“Son las 6.45. Buenos días.” ¿En qué mal momento decidí comprar un despertador parlante? Me resisto a abrir los ojos. Quiero volver a dormir. Me giro y vuelvo a taparme la cabeza con las sábanas de algodón. Qué gusto. Un ratito más. “Son las 6.50. Buenos días.” Buff… No quiero ir a trabajar. Bajo con un manotazo la cresta del gallo que me informa de la hora. Si no me levanto en este preciso instante llegaré tarde. Otra vez. Mi jefe me va a matar. Pero quiero dormir. Y pronto me vuelvo a abrazar a Morfeo.
“Son las 8.00. Buenos días.” Abro los ojos de golpe. Sobresaltado. ¿Las 8? Imposible. ¿Cómo me he podido dormir? Intento incorporarme pero no puedo moverme. Extrañado muevo la cabeza de izquierda a derecha. “Estaré cansado”, pienso. Vuelvo a incorporarme pero mi cuerpo no me responde. Mi cabeza cae como un peso muerto sobre la almohada. Respiro profundamente y “No pierdas la calma -me digo-. Todo esto debe tener una explicación razonable.” Los dedos del pie se mueven levemente. ¿Por qué entonces las piernas están ancladas al colchón? ¿Por qué las manos no me responden? ¿Por qué mi cuerpo es tan pesado como un yunque? La respiración no funciona. Me estoy poniendo nervioso, muy nervioso. “Son las 9. Buenos días.” En cuanto pueda moverme voy a estrellar el despertador contra la pared. Estoy furioso. Me siento frustrado. “De estas me despiden, seguro”. Da igual las horas que me pasé con el proyecto multimillonario que nos dio un premio internacional. No cuentan las horas extras. No valen los fines de semana sacrificados por poner informes al día. Mi cabeza da vueltas. ¿Qué me está pasando? Fijo la mirada al gallo que gira las agujas del reloj despacio, lento pero sin pausa. Cuando lo compré me pareció gracioso. Ahora creo que lo podría fulminar con la mirada. Tic-tac, tic-tac, tic-tac. “Son las 10.00. Buenos días.” La situación, aparte de absurda, es desesperante. Sigo sin poder moverme.

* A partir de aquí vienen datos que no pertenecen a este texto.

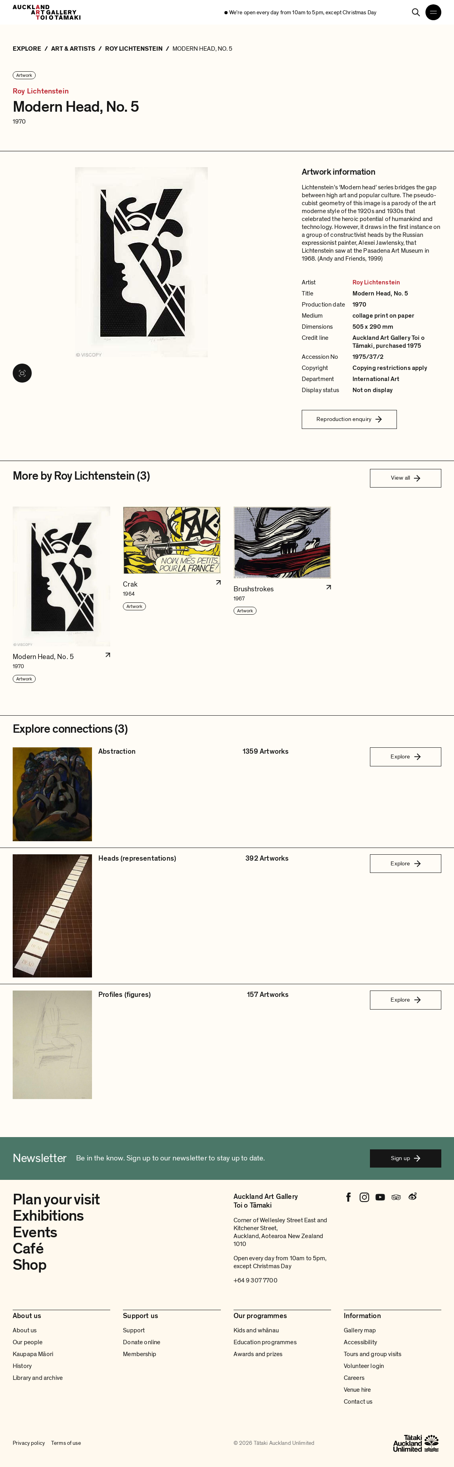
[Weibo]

Un nuevo ruido se une al del gallo. La música de mi móvil. Seguro que es mi jefe. Suena una y otra vez. Es inútil. No puedo contestar. ¿Cuándo se me ocurrió desactivar el manos libres? Qué tortura. El gallo y el móvil juegan un partido de tenis interminable, hasta que uno de ellos pierde por falta de batería. Suspiro. Es mediodía y sigo petrificado en mi cama sin entender qué puede estar pasando. Unas lágrimas resbalan por mis mejillas. Yo nunca lloro. Hasta hoy. Lloro, lloro y lloro hasta que mis ojos se secan. Seguro que están enrojecidos porque ahora me escuecen. Y no puedo rascarme. Acabo de descubrir una nueva forma de tortura. Mi cuerpo se ha rebelado contra mí. Sí. Es eso. Una rebelión. Un boicot. No. Se me está yendo la cabeza. ¿O no?
La posibilidad de una rebelión corporal se me antoja sublime. Me cuesta tanto decir que no a todos que, que mi propio cuerpo me diga que NO quiere moverse, es hilarante. Cuando lo explique, no me va a creer nadie. Y me echo a reír. Río, río y río hasta que el dolor me atenaza el torso. Esto es surrealista. Mi cuerpo negándose a seguir mi ritmo acelerado, a mis horas interminables de trabajo, a mi agenda repleta de citas y actividades. Una huelga corporal. Lo nunca visto. Aunque pensándolo bien… Sí que necesitaba unas vacaciones. Las llevaba posponiendo porque nunca era el momento adecuado: la promesa de un ascenso, un proyecto importante, la fusión… Y cuando me quise dar cuenta llevaba cinco años sin descansar. ¡Qué vida más triste llevo!
“Son las 15.00. Buenos días.” Me rindo. Mis ojos se cierran y caigo en un profundo sueño. Un sueño reparador. Un sueño ansiado. Un sueño esperado. Ya no escuchaba a mi gallo parlante.